## Problem requirements:
Please swap "icon" for "symbol" everywhere it appears in the data below, and repeat the lines with everything else left as it is.

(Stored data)
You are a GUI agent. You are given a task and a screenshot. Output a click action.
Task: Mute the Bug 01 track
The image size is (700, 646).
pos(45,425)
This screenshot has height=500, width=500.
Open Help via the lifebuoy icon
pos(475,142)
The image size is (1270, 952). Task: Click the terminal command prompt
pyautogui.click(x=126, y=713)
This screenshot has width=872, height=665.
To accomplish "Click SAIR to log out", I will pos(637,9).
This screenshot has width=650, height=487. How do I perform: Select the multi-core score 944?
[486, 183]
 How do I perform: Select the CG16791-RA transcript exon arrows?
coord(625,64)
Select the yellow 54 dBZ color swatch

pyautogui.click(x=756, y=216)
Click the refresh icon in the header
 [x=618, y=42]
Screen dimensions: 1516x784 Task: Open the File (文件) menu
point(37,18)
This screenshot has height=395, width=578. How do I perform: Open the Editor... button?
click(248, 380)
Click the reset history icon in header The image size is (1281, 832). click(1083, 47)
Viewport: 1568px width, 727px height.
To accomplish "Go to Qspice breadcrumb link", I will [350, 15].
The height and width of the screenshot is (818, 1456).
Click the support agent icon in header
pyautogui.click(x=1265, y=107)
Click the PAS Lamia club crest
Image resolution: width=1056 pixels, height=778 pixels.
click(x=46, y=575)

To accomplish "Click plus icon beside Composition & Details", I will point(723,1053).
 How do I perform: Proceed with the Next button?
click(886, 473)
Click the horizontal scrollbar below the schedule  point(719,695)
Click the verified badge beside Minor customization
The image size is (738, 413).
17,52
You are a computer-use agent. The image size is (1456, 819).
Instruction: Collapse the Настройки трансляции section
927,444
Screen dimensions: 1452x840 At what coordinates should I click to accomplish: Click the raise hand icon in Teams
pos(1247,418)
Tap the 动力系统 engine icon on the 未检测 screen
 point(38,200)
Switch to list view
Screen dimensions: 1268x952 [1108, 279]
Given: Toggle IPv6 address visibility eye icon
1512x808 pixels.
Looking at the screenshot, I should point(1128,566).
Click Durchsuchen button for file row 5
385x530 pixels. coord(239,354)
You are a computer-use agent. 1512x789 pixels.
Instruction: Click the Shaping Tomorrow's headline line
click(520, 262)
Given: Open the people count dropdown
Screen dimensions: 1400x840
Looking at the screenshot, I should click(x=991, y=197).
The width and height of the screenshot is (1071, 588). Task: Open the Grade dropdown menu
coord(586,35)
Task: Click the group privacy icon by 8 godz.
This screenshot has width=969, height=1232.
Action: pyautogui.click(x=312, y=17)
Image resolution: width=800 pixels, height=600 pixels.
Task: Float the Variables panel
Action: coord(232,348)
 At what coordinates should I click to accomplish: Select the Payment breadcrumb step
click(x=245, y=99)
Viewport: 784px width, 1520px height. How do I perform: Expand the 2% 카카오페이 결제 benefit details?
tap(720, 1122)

## Task response:
You are a GUI agent. You are given a task and a screenshot. Output a click action.
Task: Mute the Bug 01 track
The image size is (700, 646).
pos(45,425)
This screenshot has height=500, width=500.
Open Help via the lifebuoy symbol
pos(475,142)
The image size is (1270, 952). Task: Click the terminal command prompt
pyautogui.click(x=126, y=713)
This screenshot has width=872, height=665.
To accomplish "Click SAIR to log out", I will pos(637,9).
This screenshot has width=650, height=487. How do I perform: Select the multi-core score 944?
[486, 183]
 How do I perform: Select the CG16791-RA transcript exon arrows?
coord(625,64)
Select the yellow 54 dBZ color swatch

pyautogui.click(x=756, y=216)
Click the refresh symbol in the header
 [x=618, y=42]
Screen dimensions: 1516x784 Task: Open the File (文件) menu
point(37,18)
This screenshot has height=395, width=578. How do I perform: Open the Editor... button?
click(248, 380)
Click the reset history symbol in header The image size is (1281, 832). click(1083, 47)
Viewport: 1568px width, 727px height.
To accomplish "Go to Qspice breadcrumb link", I will [350, 15].
The height and width of the screenshot is (818, 1456).
Click the support agent symbol in header
pyautogui.click(x=1265, y=107)
Click the PAS Lamia club crest
Image resolution: width=1056 pixels, height=778 pixels.
click(x=46, y=575)

To accomplish "Click plus symbol beside Composition & Details", I will point(723,1053).
 How do I perform: Proceed with the Next button?
click(886, 473)
Click the horizontal scrollbar below the schedule  point(719,695)
Click the verified badge beside Minor customization
The image size is (738, 413).
17,52
You are a computer-use agent. The image size is (1456, 819).
Instruction: Collapse the Настройки трансляции section
927,444
Screen dimensions: 1452x840 At what coordinates should I click to accomplish: Click the raise hand symbol in Teams
pos(1247,418)
Tap the 动力系统 engine symbol on the 未检测 screen
 point(38,200)
Switch to list view
Screen dimensions: 1268x952 [1108, 279]
Given: Toggle IPv6 address visibility eye symbol
1512x808 pixels.
Looking at the screenshot, I should point(1128,566).
Click Durchsuchen button for file row 5
385x530 pixels. coord(239,354)
You are a computer-use agent. 1512x789 pixels.
Instruction: Click the Shaping Tomorrow's headline line
click(520, 262)
Given: Open the people count dropdown
Screen dimensions: 1400x840
Looking at the screenshot, I should click(x=991, y=197).
The width and height of the screenshot is (1071, 588). Task: Open the Grade dropdown menu
coord(586,35)
Task: Click the group privacy symbol by 8 godz.
This screenshot has width=969, height=1232.
Action: pyautogui.click(x=312, y=17)
Image resolution: width=800 pixels, height=600 pixels.
Task: Float the Variables panel
Action: coord(232,348)
 At what coordinates should I click to accomplish: Select the Payment breadcrumb step
click(x=245, y=99)
Viewport: 784px width, 1520px height. How do I perform: Expand the 2% 카카오페이 결제 benefit details?
tap(720, 1122)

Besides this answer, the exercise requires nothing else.